## What you are asked to do
From the data below, return only the lines from the one with "Task: Click the Estado" through the one with "The height and width of the screenshot is (600, 900).", exact and inclusive, with pictures left out.

++++ Task material ++++

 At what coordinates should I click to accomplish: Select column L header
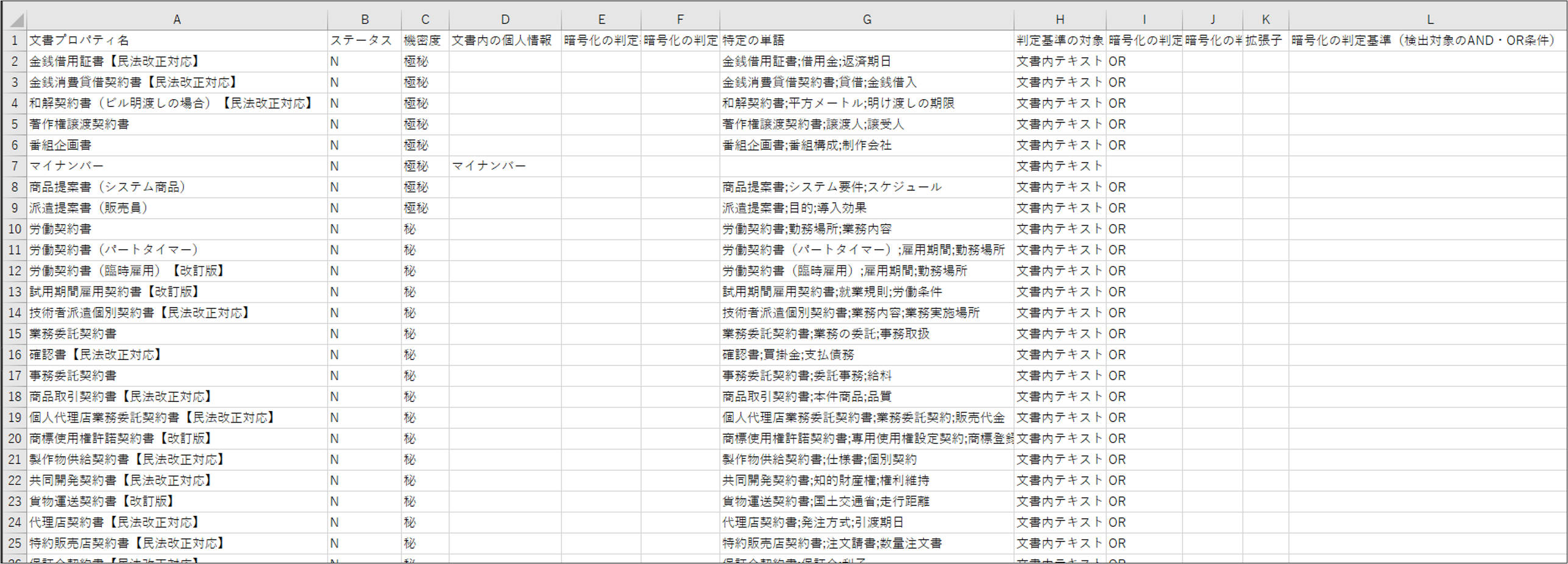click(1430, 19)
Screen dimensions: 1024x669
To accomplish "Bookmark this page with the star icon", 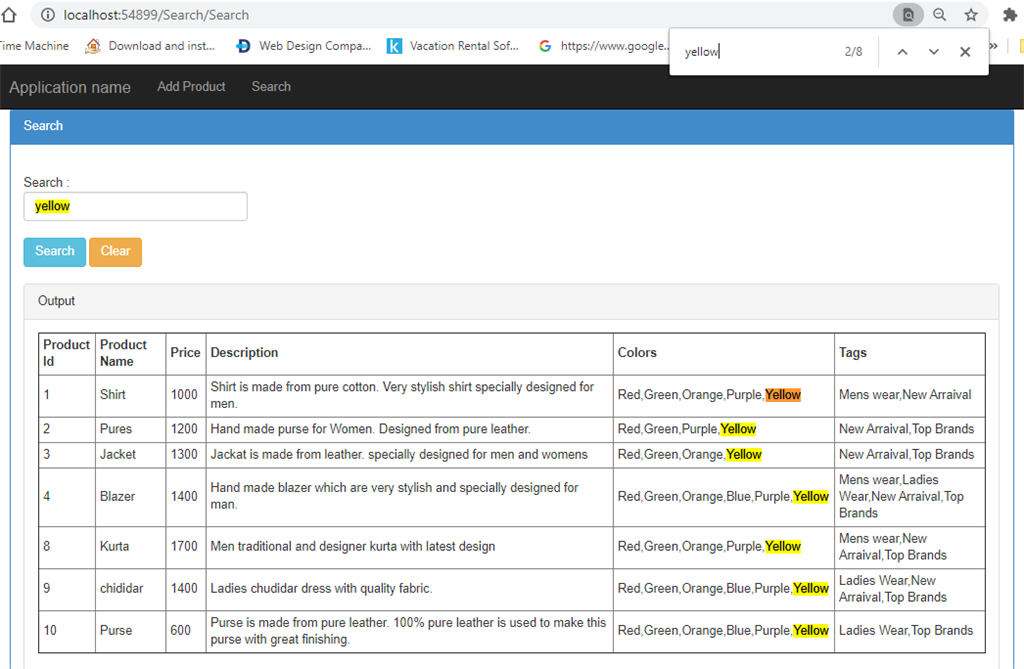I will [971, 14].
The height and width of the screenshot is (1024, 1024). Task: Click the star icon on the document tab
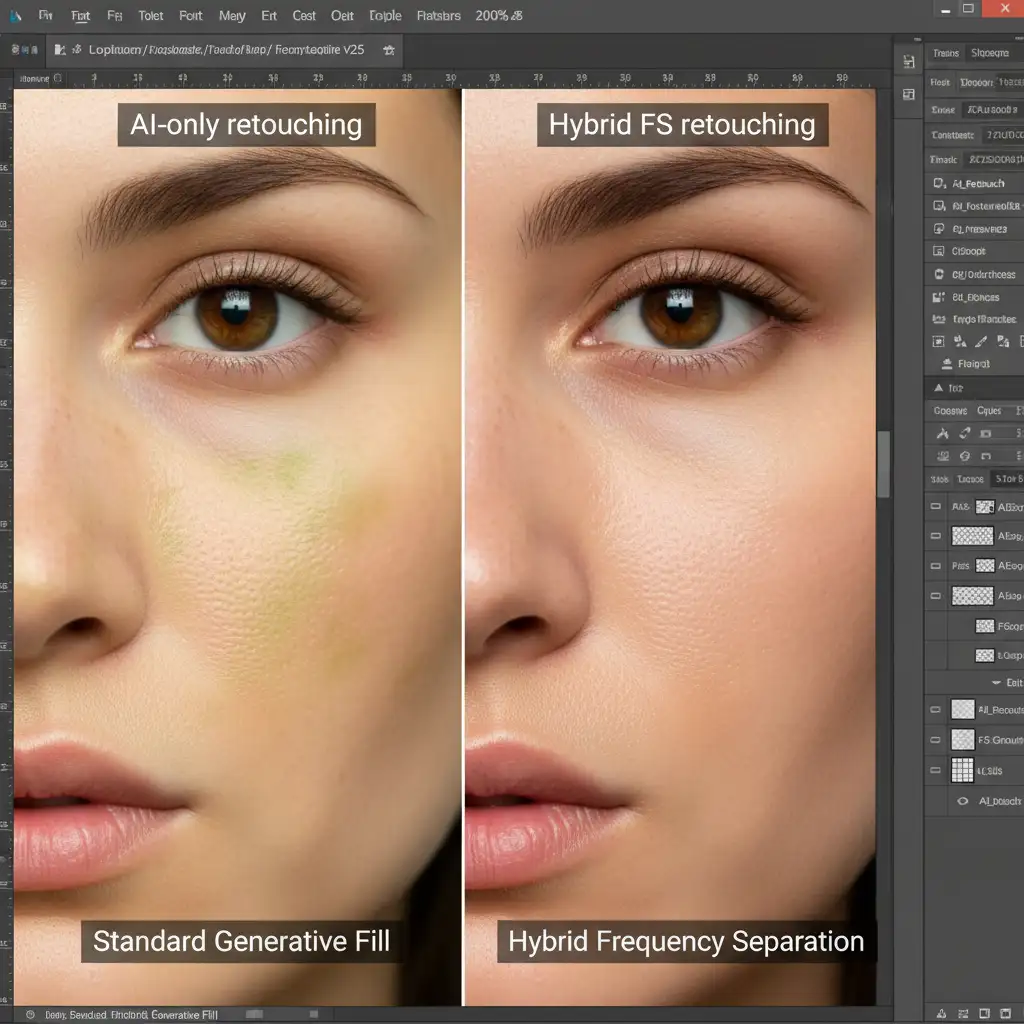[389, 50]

++++
++++ Task material ++++

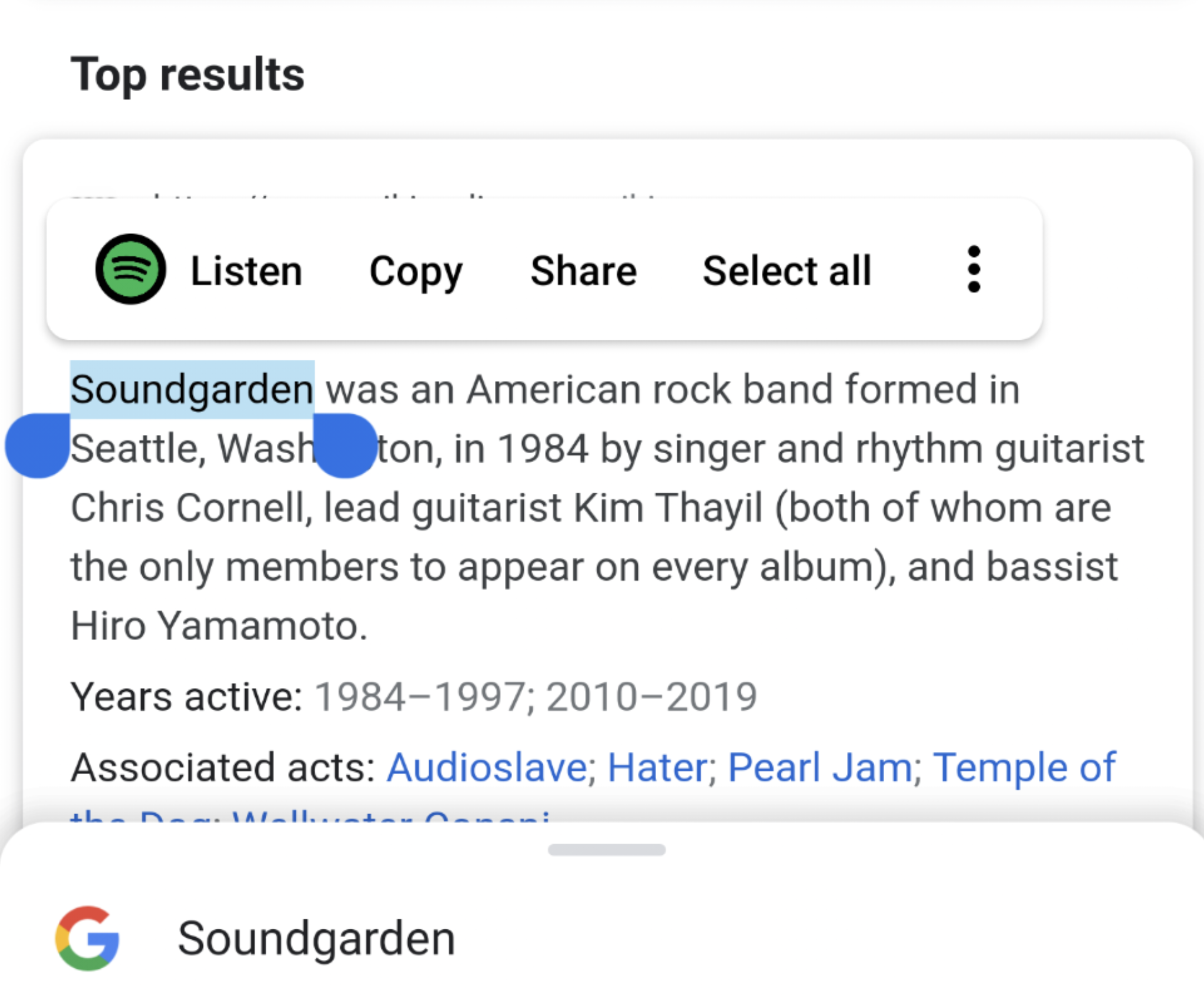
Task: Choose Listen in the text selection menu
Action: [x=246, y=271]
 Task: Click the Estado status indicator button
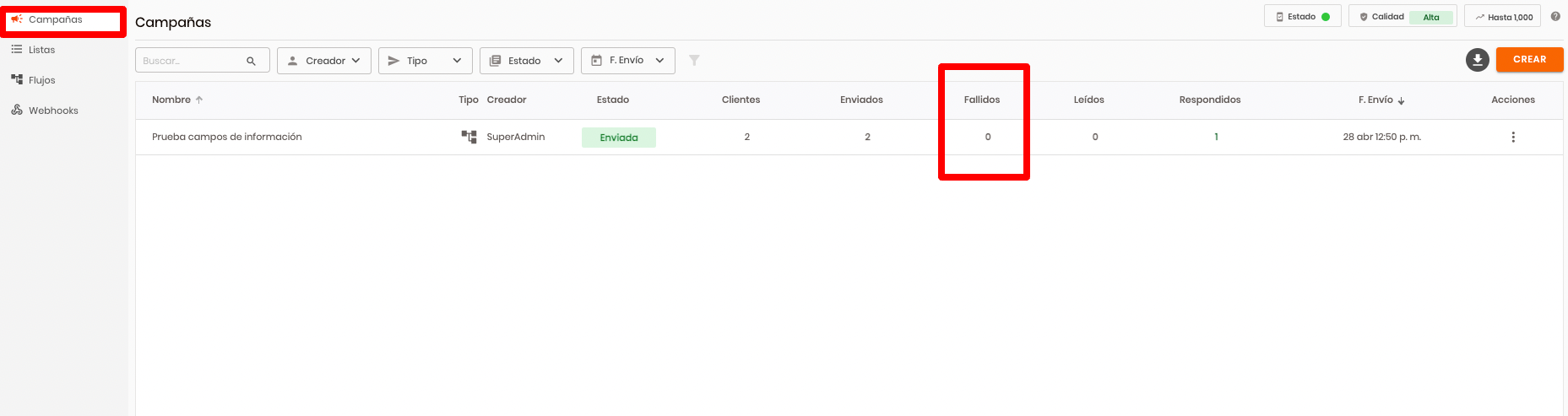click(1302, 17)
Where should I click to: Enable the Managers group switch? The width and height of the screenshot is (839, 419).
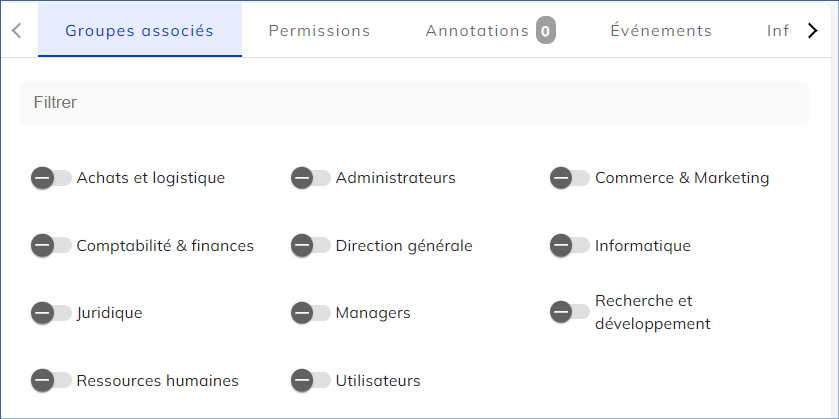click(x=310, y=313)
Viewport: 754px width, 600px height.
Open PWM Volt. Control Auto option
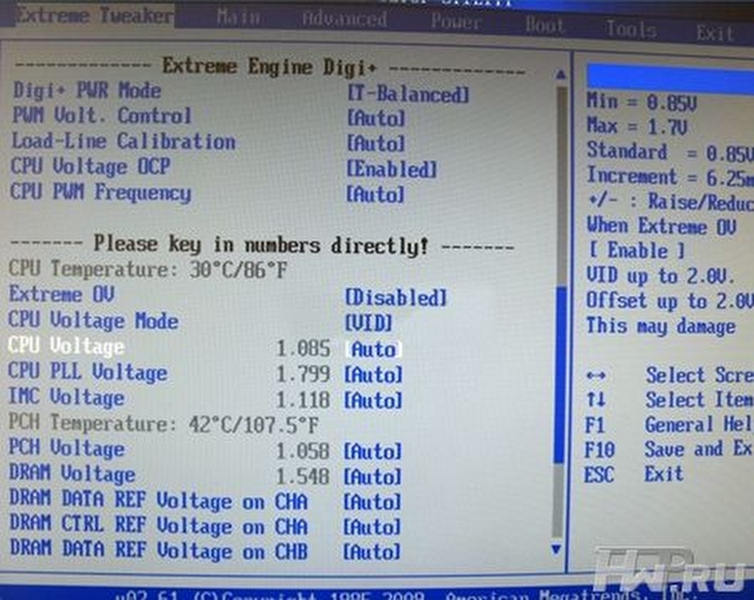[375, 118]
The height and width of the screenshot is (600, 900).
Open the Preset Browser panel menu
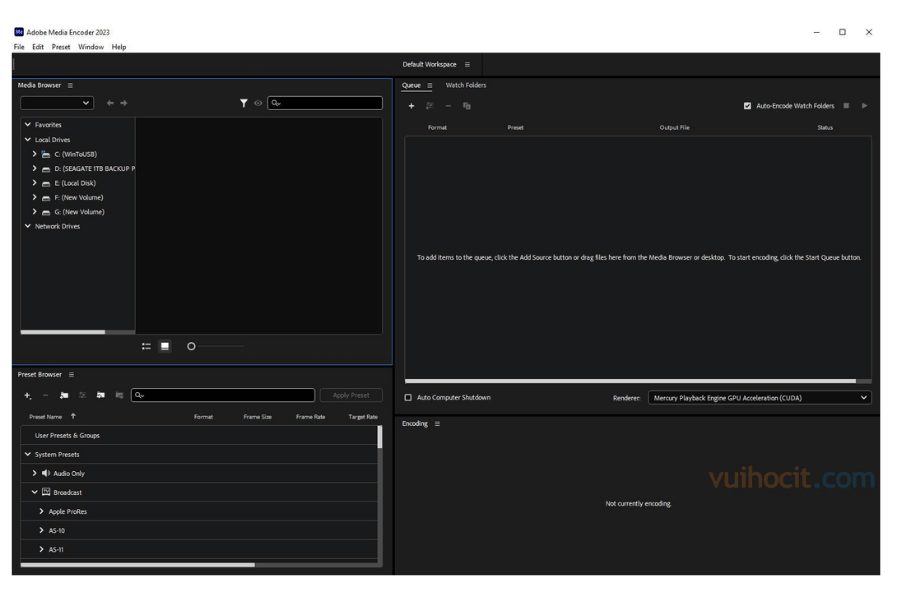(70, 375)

++++
++++ Task material ++++

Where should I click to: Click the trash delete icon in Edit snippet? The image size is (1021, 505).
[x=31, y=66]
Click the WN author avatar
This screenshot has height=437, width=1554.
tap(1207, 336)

++++

## Expected output
 Task: Click the Estado status indicator button
click(1302, 17)
Where should I click to: Enable the Managers group switch? The width and height of the screenshot is (839, 419).
click(x=310, y=313)
Viewport: 754px width, 600px height.
Open PWM Volt. Control Auto option
[375, 118]
The height and width of the screenshot is (600, 900).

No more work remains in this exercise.